La prouesse est signée Broke Studio, un studio français qui se fait désormais éditeur pour les développeurs comme Sylvain. Une façon de réduire les coûts de fabrication d’un objet qu’on ne produit plus à grande échelle depuis longtemps. « Tu mets la cartouche dans la NES, la puce devient alors un point d’accès que tu peux configurer avec ton smartphone. Sur l’écran principal du jeu tu choisis Online et c’est bon. Encore faut-il qu’il y ait quelqu’un d’autre » s’amuse Sylvain.

La programmation sur vieille console a un côté magique pour Sylvain : « Ce n’est pas du tout la même chose que la programmation moderne où on se concentre vraiment sur la logique du programme et rien d’autre. Avec les vieilles consoles on se concentre beaucoup sur la machine elle-même, comment lui faire lire le code en programmant en Assembler, langage informatique utilisé pour programmer pour la NES, plutôt qu’en C, un autre langage informatique, ancêtre de nombreux langages modernes.

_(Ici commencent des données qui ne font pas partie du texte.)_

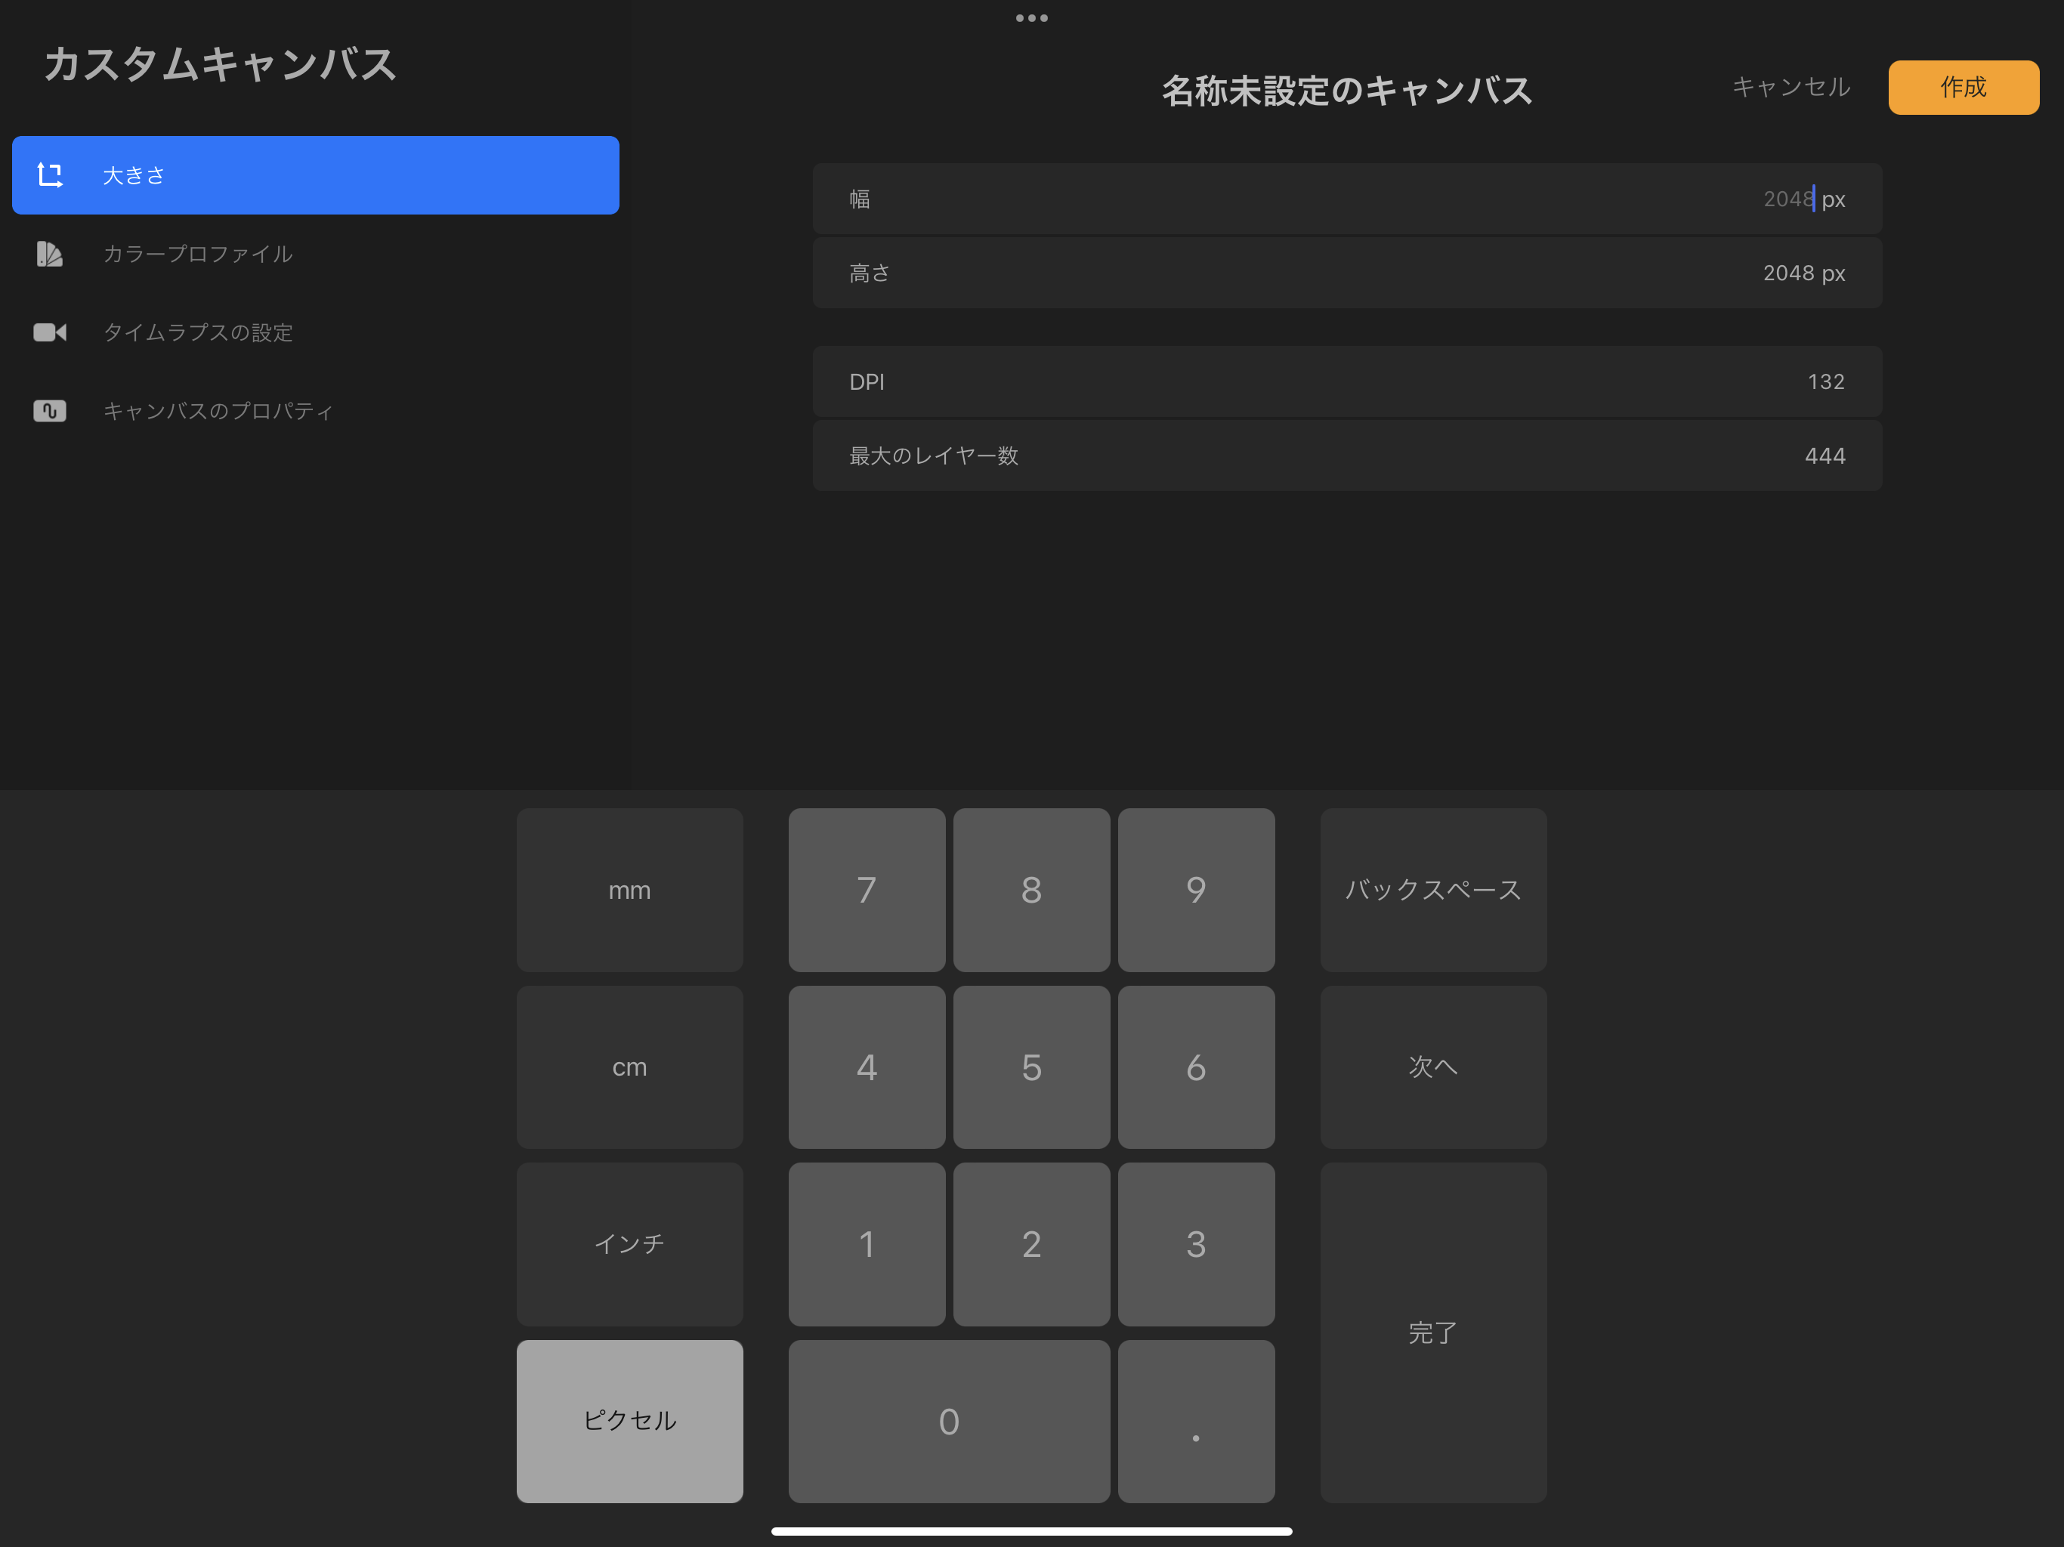This screenshot has width=2064, height=1547.
Task: Open the カラープロファイル section
Action: click(x=198, y=254)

Et puis, il y a un côté magique à dire ‘‘J’ai fait ce jeu’’ ». Le défi que Sylvain tente de relever ? « Faire un jeu assez bon pour attirer au-delà des collectionneurs de NES ». Et le développeur est exigeant : « Je serai content de Super Tilt Bro le jour où il pourra aller sur Steam (plateforme de l’américain Valve, incontournable pour la publication des jeux indépendants, ndlr) sans faire la gueule face à la concurrence ».